(Stored data entries)

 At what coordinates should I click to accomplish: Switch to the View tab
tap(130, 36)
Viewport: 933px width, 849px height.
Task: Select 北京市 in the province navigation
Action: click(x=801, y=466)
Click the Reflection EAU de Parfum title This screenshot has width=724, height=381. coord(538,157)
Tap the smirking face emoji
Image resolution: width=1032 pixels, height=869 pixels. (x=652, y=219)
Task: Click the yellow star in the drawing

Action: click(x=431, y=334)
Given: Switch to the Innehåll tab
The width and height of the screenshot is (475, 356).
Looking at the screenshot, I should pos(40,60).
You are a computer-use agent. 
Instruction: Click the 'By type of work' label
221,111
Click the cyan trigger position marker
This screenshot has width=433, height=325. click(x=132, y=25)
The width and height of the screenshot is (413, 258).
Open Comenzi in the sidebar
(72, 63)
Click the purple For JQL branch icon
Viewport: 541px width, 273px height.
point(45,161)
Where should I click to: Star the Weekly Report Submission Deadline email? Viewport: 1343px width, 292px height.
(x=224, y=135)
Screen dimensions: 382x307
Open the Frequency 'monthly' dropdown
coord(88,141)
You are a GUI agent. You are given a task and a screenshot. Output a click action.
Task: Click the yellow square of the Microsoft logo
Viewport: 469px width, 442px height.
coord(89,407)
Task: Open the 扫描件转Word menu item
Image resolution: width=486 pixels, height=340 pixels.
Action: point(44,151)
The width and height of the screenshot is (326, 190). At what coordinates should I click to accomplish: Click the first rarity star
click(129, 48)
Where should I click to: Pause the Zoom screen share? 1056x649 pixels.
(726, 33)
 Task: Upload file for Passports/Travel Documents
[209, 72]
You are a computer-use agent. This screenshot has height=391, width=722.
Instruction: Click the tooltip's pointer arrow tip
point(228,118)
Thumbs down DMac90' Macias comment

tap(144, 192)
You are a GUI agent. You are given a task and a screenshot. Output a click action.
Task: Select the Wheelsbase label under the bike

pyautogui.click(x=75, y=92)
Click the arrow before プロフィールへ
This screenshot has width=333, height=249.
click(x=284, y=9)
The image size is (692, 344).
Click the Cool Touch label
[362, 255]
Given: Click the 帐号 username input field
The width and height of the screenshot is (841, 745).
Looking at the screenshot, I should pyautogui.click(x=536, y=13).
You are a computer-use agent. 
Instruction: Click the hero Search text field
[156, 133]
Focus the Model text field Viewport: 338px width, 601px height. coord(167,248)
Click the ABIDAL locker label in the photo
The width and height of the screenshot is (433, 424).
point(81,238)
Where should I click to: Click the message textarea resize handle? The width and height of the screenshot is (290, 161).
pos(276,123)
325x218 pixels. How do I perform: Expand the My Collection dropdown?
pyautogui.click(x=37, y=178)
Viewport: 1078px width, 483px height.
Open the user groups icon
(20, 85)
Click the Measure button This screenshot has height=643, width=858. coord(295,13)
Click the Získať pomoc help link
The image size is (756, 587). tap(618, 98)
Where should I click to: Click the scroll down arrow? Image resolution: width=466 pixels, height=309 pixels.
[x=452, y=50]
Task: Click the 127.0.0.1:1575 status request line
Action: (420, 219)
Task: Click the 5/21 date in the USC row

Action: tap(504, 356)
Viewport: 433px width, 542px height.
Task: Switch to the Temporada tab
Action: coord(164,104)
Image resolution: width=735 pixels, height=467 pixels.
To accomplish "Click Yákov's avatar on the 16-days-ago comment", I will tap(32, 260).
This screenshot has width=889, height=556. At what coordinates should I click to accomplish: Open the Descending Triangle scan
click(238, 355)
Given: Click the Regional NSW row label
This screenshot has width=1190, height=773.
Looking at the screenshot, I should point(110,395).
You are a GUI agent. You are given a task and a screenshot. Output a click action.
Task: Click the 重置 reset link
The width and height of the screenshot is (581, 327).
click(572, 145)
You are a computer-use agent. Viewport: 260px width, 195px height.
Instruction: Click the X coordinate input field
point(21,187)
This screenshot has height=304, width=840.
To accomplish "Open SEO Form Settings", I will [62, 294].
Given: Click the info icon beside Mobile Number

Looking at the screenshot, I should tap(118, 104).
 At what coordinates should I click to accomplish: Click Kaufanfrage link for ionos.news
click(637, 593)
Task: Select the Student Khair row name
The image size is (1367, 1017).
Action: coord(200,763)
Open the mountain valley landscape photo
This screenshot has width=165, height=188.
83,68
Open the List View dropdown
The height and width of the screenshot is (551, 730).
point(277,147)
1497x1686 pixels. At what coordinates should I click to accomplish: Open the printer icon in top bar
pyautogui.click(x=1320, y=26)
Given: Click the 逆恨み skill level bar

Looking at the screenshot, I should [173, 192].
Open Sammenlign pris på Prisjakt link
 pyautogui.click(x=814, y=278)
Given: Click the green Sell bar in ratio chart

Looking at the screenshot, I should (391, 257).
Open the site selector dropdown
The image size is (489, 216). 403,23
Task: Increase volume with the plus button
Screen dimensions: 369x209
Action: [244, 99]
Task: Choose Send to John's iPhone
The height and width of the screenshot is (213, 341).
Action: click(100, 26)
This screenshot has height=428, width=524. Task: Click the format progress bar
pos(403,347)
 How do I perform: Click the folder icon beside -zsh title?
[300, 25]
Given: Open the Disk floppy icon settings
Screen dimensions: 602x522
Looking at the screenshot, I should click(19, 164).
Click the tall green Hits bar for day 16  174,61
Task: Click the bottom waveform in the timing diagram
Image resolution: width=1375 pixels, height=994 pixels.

> Aim of the exercise
Read through the data above. Report each line that has the word "computer".

> Response to this exercise
You are a computer-use agent. 
You are a computer-use agent. This screenshot has height=391, width=722.
You are a computer-use agent. 
You are a computer-use agent. Viewport: 260px width, 195px height.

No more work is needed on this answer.